Total closure for permutation actions of finite nonabelian simple groups

Abstract: For a positive integer $k$, a group $G$ is said to be totally $k$-closed if for each set $\Omega$ upon which $G$ acts faithfully, $G$ is the largest subgroup of $\mathrm{Sym}(\Omega)$ that leaves invariant each of the $G$-orbits in the induced action on $\Omega\times\cdots\times \Omega=\Omega^k$. Each finite group $G$ is totally $|G|$-closed, and $k(G)$ denotes the least integer $k$ such that $G$ is totally $k$-closed.

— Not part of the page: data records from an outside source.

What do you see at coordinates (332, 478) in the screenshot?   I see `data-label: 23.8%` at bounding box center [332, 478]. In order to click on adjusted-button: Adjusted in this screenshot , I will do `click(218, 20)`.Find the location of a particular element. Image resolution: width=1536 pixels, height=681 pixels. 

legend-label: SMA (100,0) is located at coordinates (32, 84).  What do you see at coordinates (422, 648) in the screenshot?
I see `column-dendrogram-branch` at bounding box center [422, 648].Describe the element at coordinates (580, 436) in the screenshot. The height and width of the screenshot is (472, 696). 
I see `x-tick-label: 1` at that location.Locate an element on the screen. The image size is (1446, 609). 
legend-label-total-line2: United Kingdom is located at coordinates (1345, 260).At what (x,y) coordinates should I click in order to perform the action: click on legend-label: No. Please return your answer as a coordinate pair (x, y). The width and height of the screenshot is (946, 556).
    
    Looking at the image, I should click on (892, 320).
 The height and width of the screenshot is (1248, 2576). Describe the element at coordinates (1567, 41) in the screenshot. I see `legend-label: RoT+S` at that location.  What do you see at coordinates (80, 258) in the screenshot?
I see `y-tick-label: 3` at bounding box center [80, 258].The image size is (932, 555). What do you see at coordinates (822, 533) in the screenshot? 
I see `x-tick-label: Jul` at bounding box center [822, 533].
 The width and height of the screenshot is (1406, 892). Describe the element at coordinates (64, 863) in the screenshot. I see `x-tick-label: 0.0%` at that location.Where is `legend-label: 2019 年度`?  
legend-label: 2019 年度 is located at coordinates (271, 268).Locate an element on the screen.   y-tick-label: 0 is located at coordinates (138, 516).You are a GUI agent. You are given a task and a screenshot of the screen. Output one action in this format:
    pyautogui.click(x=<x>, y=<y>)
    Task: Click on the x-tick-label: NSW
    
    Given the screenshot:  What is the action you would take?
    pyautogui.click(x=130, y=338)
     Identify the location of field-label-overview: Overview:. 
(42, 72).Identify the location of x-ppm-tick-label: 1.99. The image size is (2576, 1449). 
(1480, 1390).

We address the question of determining the closure number $k(G)$ for finite simple groups $G$. Prior to our work it was known that $k(G)=2$ for cyclic groups of prime order and for precisely six of the sporadic simple groups, and that $k(G)\geq3$ for all other finite simple groups. We determine the value for the alternating groups, namely $k(A_n)=n-1$. In addition, for all simple groups $G$, other than alternating groups and classical groups, we show that $k(G)\leq 7$. Finally, if $G$ is a finite simple classical group with natural module of dimension $n$, we show that $k(G)\leq n+2$ if $n \ge 14$, and $k(G) \le \lfloor n/3 + 12 \rfloor$ otherwise, with smaller bounds achieved by certain families of groups. This is achieved by determining a uniform upper bound (depending on $n$ and the type of $G$) on the base sizes of the primitive actions of $G$, based on known bounds for specific actions. We pose several open problems aimed at completing the determination of the closure numbers for finite simple groups.